An exact copy of all the data is needed, with every picture left out.

[[ Data supplied, beginning ]]

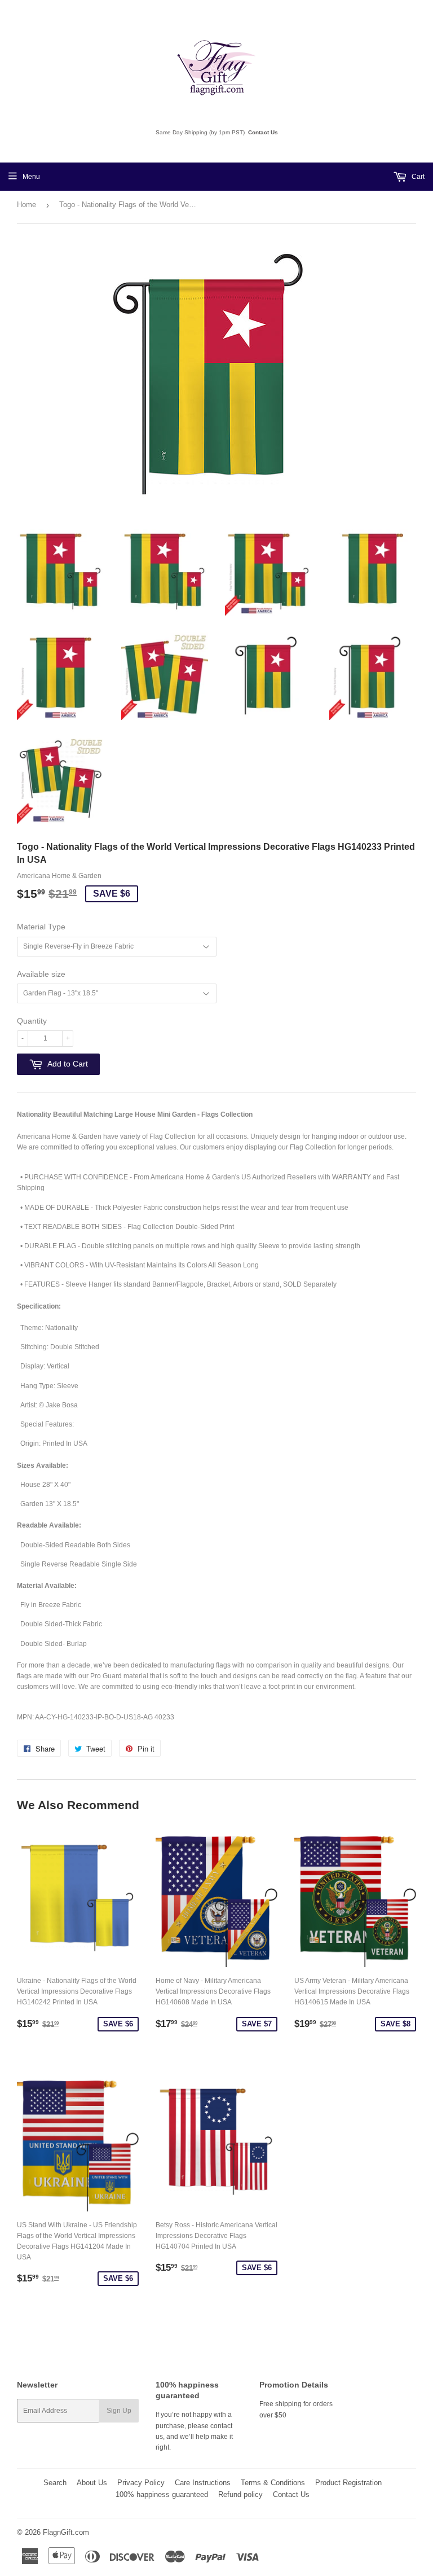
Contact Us (263, 132)
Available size (41, 973)
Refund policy (240, 2494)
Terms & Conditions (273, 2482)
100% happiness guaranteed (162, 2494)
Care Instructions (203, 2482)
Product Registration (348, 2482)
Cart (417, 177)
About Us (92, 2482)
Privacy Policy (141, 2482)
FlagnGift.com (66, 2532)
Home (26, 204)
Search (55, 2482)
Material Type (41, 926)
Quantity (32, 1020)
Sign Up (119, 2411)
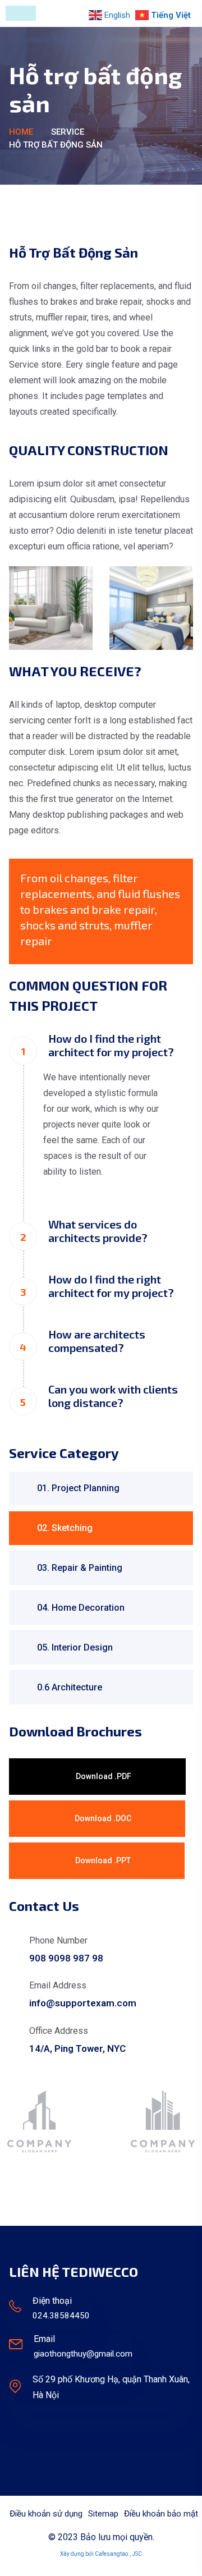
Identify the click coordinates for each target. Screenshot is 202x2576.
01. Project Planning (78, 1488)
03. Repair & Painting (79, 1567)
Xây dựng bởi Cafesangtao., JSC (101, 2554)
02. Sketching (65, 1528)
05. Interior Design (75, 1647)
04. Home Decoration (81, 1607)
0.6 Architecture (69, 1687)
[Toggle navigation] (21, 13)
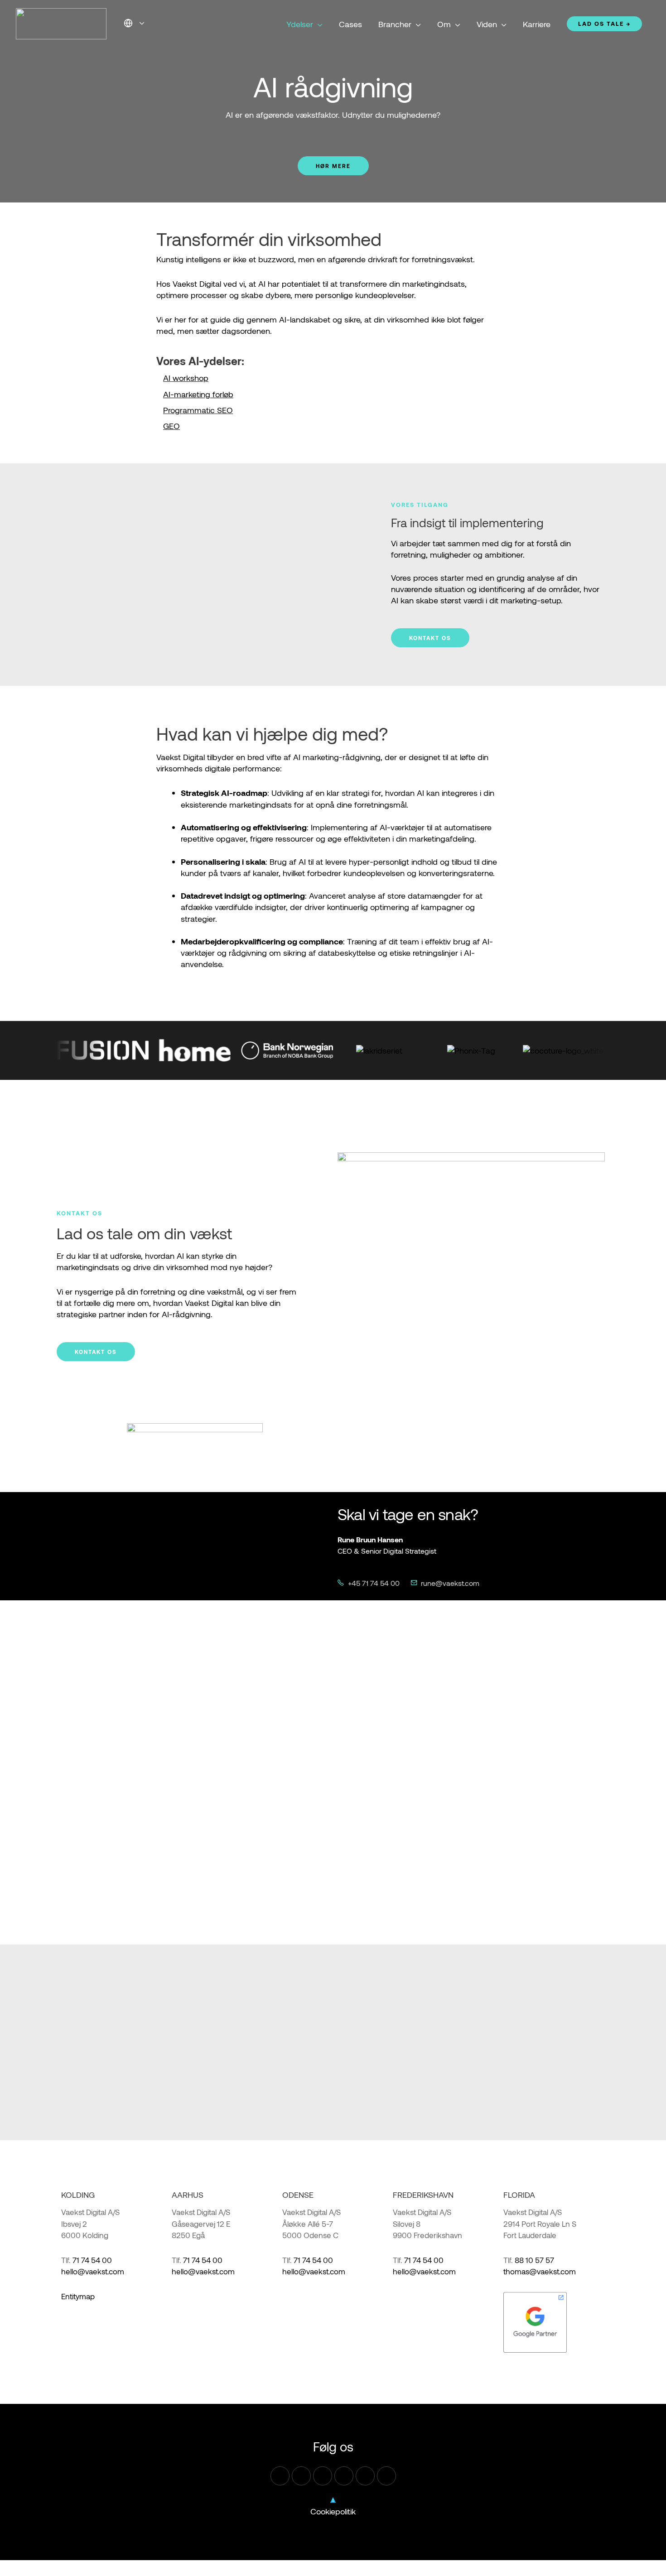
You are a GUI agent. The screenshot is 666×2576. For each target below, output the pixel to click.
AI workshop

[[ Data supplied, end ]]

(Response area)
Contact Us (263, 132)
Available size (41, 973)
Refund policy (240, 2494)
Terms & Conditions (273, 2482)
100% happiness guaranteed (162, 2494)
Care Instructions (203, 2482)
Product Registration (348, 2482)
Cart (417, 177)
About Us (92, 2482)
Privacy Policy (141, 2482)
FlagnGift.com (66, 2532)
Home (26, 204)
Search (55, 2482)
Material Type (41, 926)
Quantity (32, 1020)
Sign Up (119, 2411)
Identify the click coordinates for each target. Screenshot is 202x2576.
01. Project Planning (78, 1488)
03. Repair & Painting (79, 1567)
Xây dựng bởi Cafesangtao., JSC (101, 2554)
02. Sketching (65, 1528)
05. Interior Design (75, 1647)
04. Home Decoration (81, 1607)
0.6 Architecture (69, 1687)
[Toggle navigation] (21, 13)
You are a GUI agent. The screenshot is 666×2576. For each target below, output the pixel to click.
AI workshop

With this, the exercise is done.